Agricultural drones spike in use since COVID — and the growth trend is expected to continue
Agricultural drones saw a big spike in use since the onset of coronavirus — and all data points suggest that the use of drones in agriculture is expected to grow.
Drone software company DroneDeploy said they saw a 33% increase in drone takeoffs among U.S. agricultural clients from mid-March to mid-April. (San Francisco, which was the first city to tell its residents to stay home, began their lockdown on March 17, and most U.S. cities were in lockdown by mid-April).
But it might not be coronavirus specifically that’s responsible for inciting their growth. That growth trend of drones in agriculture has been there since before coronavirus.
From 2018 to 2019, DroneDeploy saw a 32% increase of drone flights across the agriculture vertical and a 55% increase in agriculture acres analyzed by drones, according to the San Francisco-based software company.
And that trend is expected to keep growing. An Agriculture Drone Market Global Forecast to 2025 report by Meticulous Research predicts the global agriculture drone market is expected to grow at a compound annual growth rate of 31.1% from 2019 to reach $5.19 billion by 2025.
Most agricultural drones are flying in North America, though Europe and Asia is seeing growth too.
“The major share of this region is mainly attributed to growing demand for high quality crops, growing cost of labor, increasing automation in agricultural practices, and favorable regulations on the use of small drones for agriculture,” Meticulous Research’s report said.
Experts say drones won’t just be a novelty in agriculture — they’re a necessity. The global population is expected to reach 9.1 billion by year 2050 according to the Food and Agriculture Organization, which means food production should be increased by at least 70% to feed that many people.
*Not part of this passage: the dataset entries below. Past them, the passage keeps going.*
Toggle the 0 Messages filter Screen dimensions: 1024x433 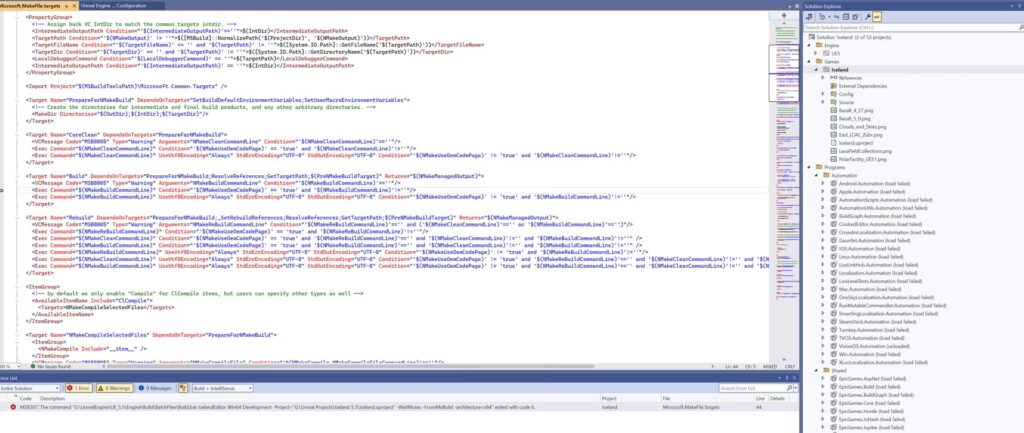[x=153, y=387]
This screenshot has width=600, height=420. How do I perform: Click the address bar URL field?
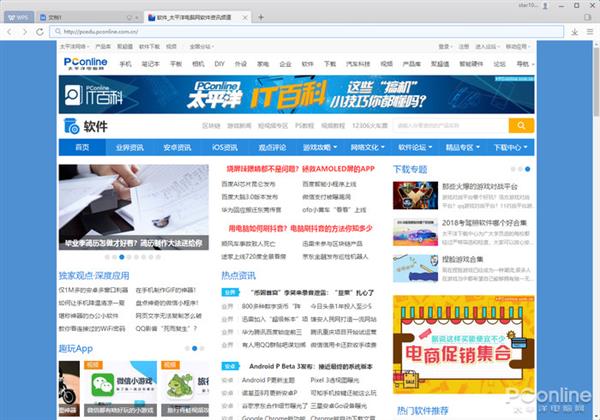tap(306, 32)
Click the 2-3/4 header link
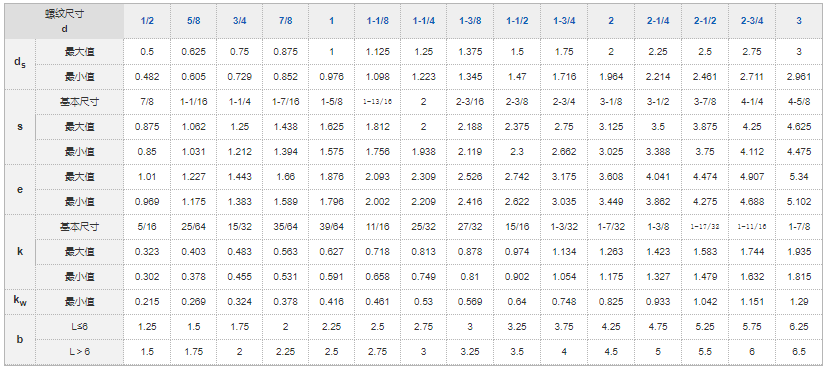826x369 pixels. coord(752,21)
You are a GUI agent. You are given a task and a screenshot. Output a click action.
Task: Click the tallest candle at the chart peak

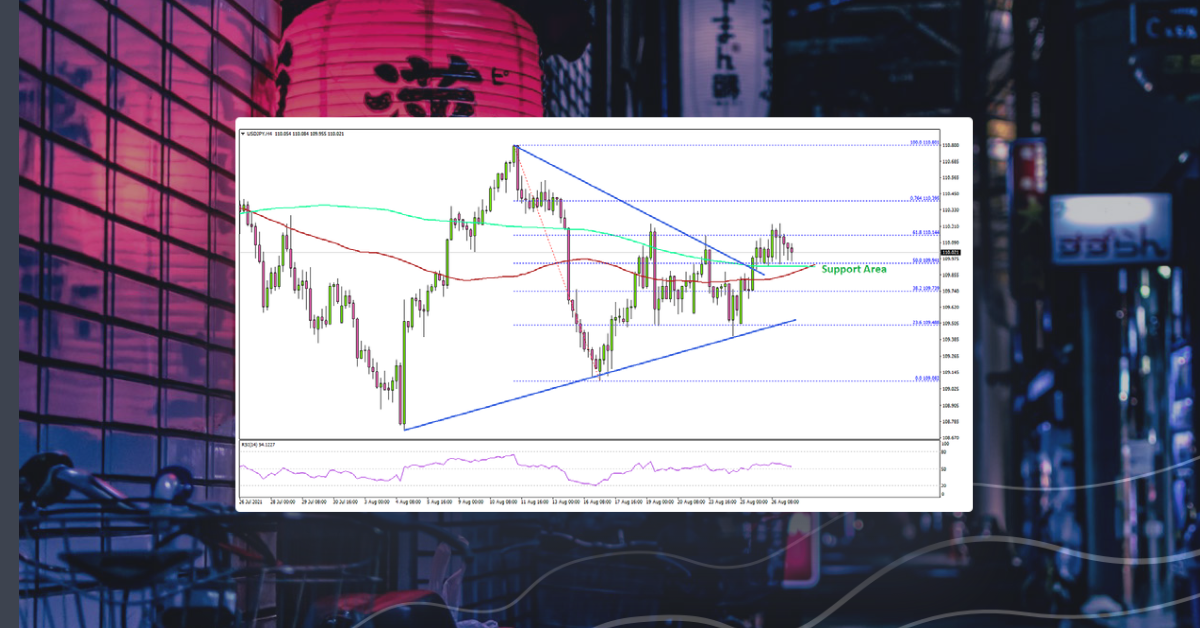coord(516,165)
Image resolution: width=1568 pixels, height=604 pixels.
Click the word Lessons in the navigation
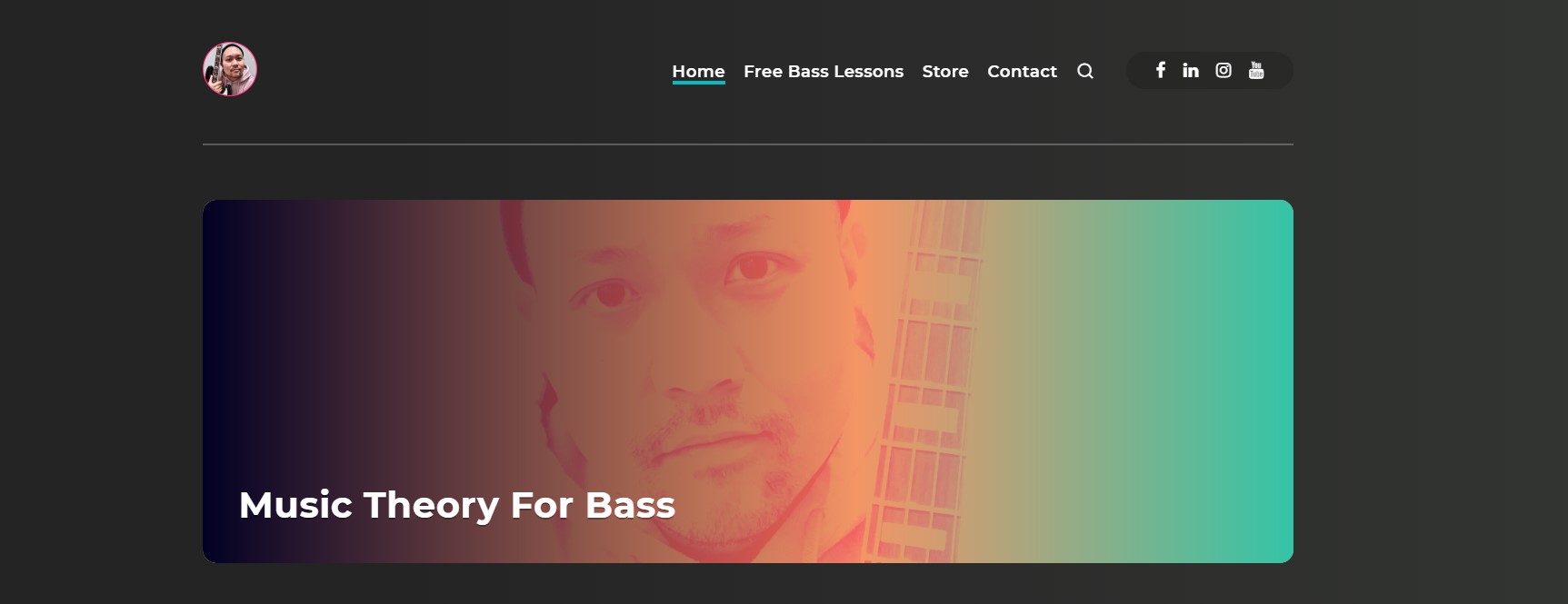[x=868, y=71]
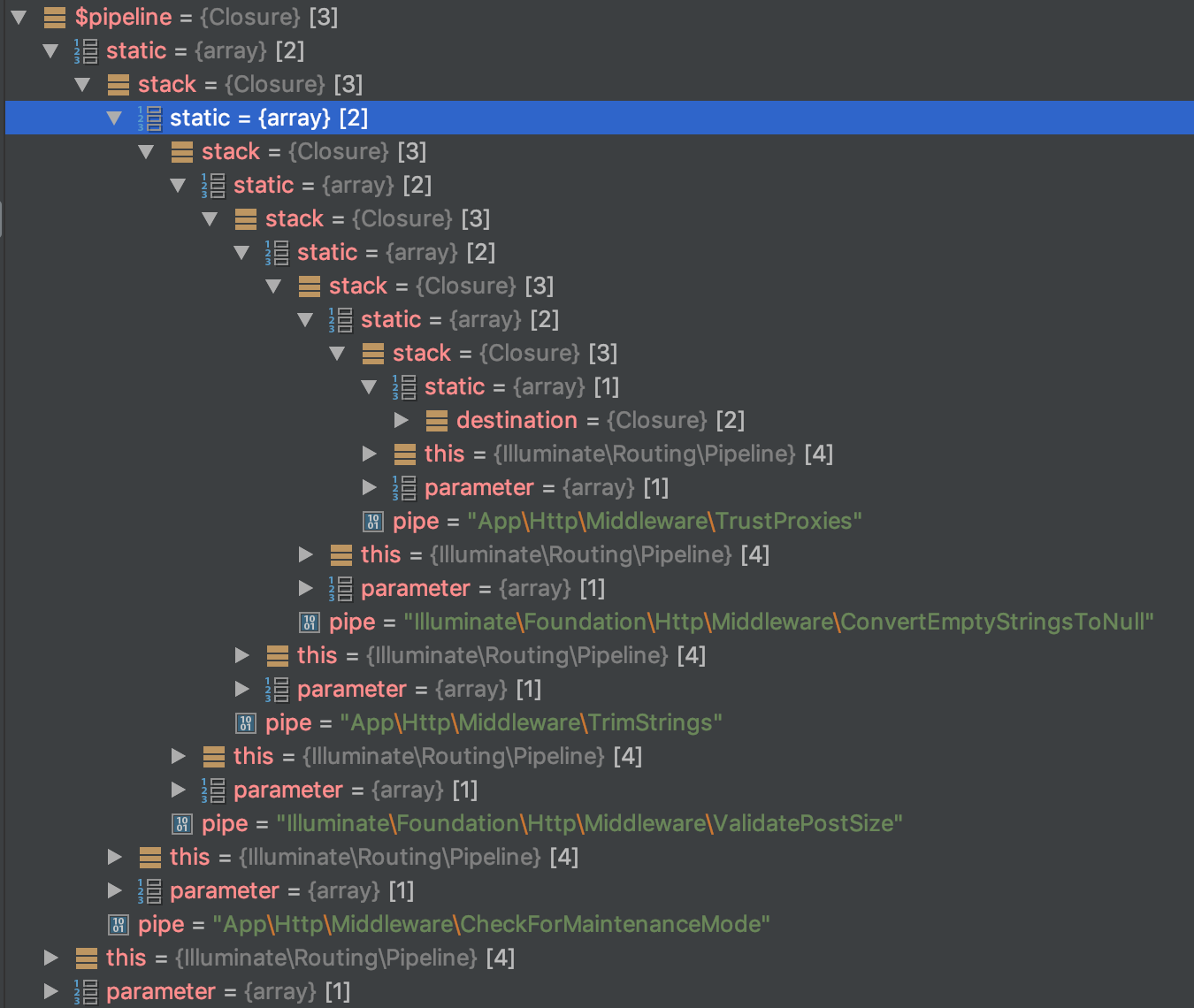Collapse the highlighted static = {array} [2] node

coord(114,118)
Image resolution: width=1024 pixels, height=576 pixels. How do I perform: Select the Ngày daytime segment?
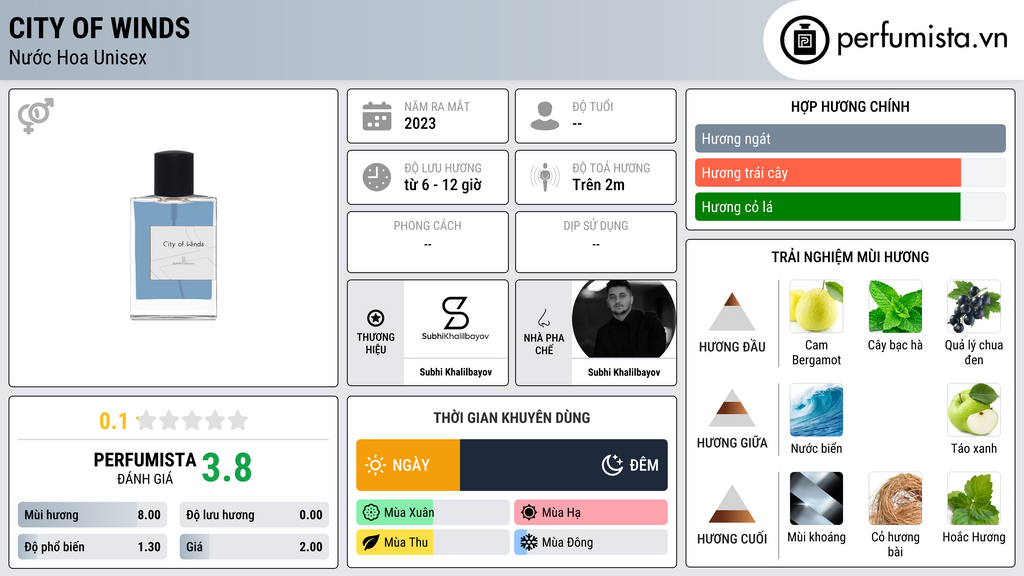pyautogui.click(x=408, y=465)
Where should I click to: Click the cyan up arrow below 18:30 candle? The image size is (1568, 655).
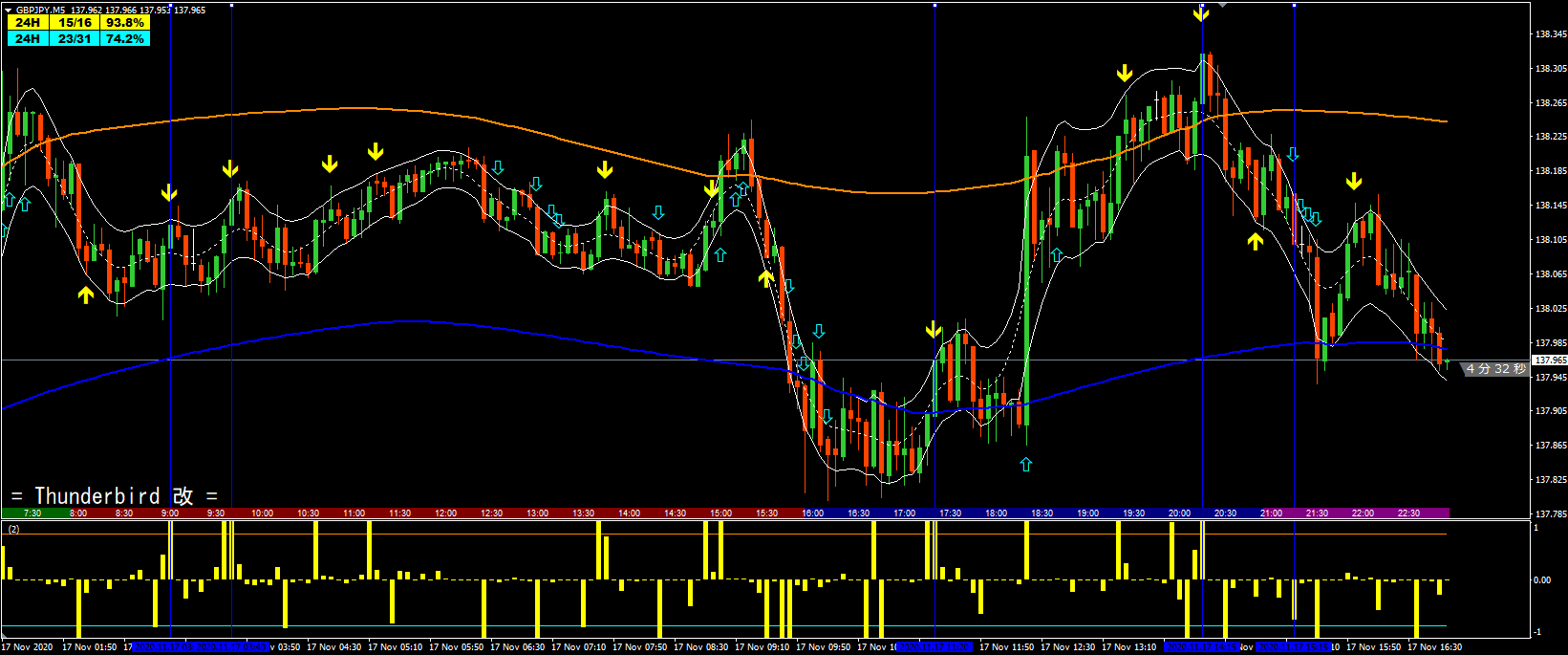click(1025, 465)
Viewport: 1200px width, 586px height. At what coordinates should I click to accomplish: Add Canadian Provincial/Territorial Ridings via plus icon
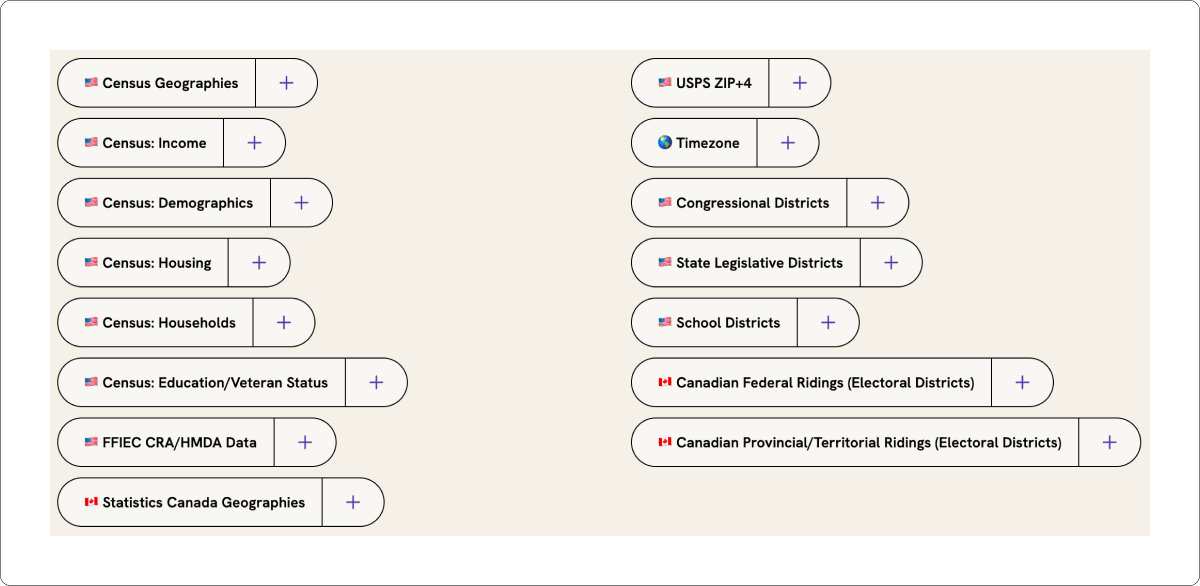(1109, 443)
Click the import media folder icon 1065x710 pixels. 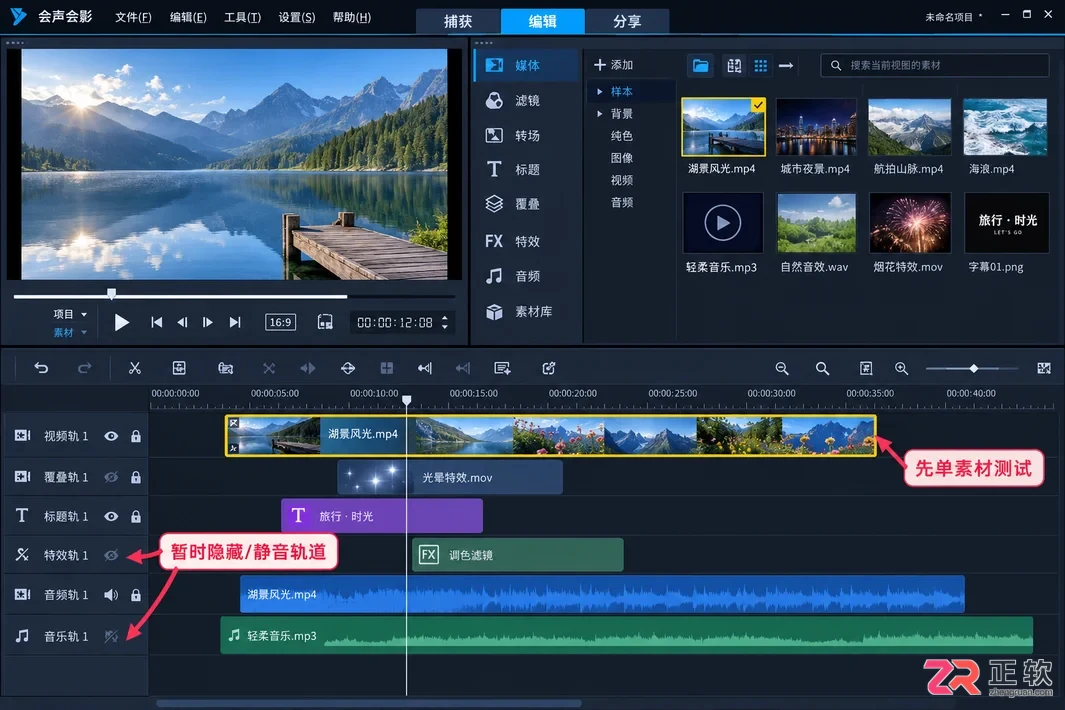click(x=700, y=66)
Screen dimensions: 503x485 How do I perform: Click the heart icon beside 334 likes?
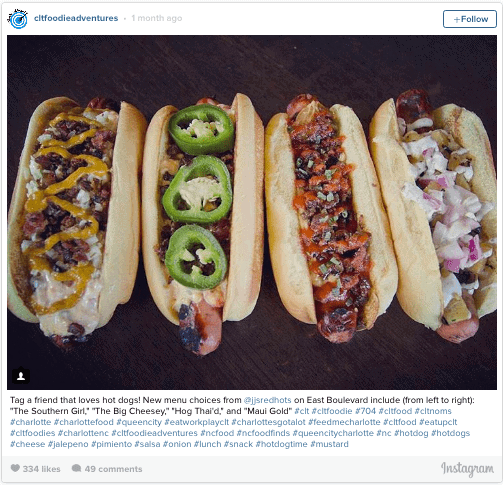pos(15,468)
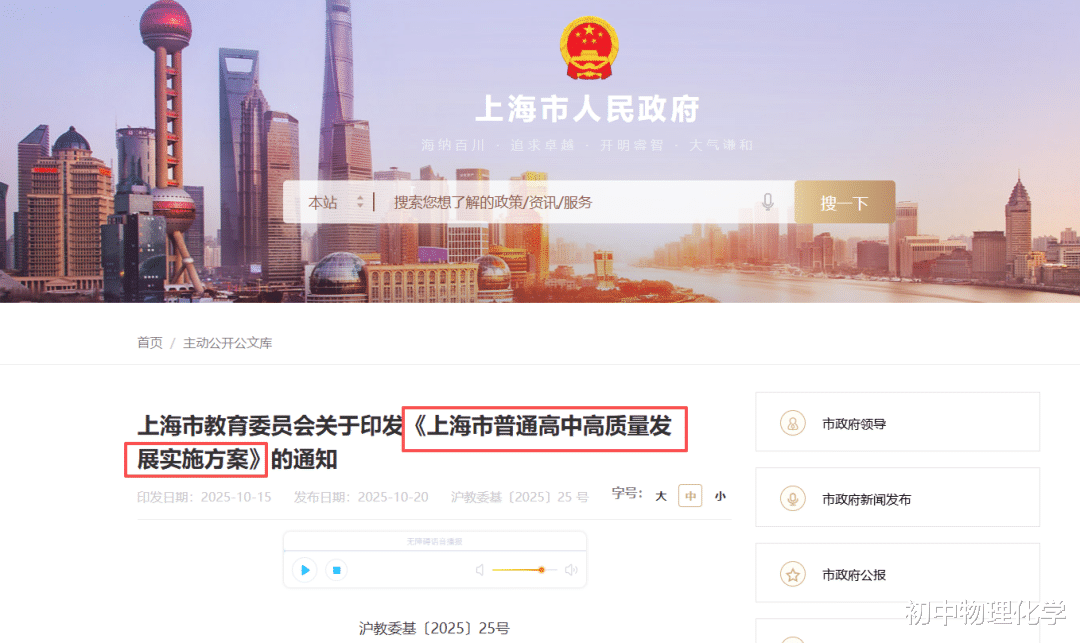The image size is (1080, 643).
Task: Adjust the audio volume slider
Action: pyautogui.click(x=523, y=570)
Drones have a variety of use cases in agriculture. Drones have been utilized to predict weather patterns during growing seasons, and even spot diseases within crops. They can spray pesticides, herbicides and fertilizers 40-60% faster than manual spraying, while also saving 30-50% in chemicals. They’re capable of conserving up to 90% of water traditionally used for agriculture, according to Meticulous Research’s report.
Among the biggest players in the agricultural drone market are DJI, AeroVironment, Israel Aerospace Industries, PrecisionHawk, Trimble, Sentera and Parrot.
DJI is particularly interesting because — while most people know them for their camera drones like the popular Mavic and Phantom drones — they also make a$15,000 drone called the Agras MG-1S, which is generally considered one of the best agricultural drones out there for spraying.
Parrot also rose to fame for their consumer focused drones, but they also make agricultural drones, including the eBee SQ which is a fixed wing drone designed to carry the Parrot Sequoia+ — a light, multispectral drone sensor that can capture images of crops across four highly defined, visible and non-visible spectral bands, plus RGB imagery.
In total, DroneDeploy’s clients have analyzed 7.6 million acres of American farmland in the past 2.5 years. That’s slightly more than the size of all of Belgium.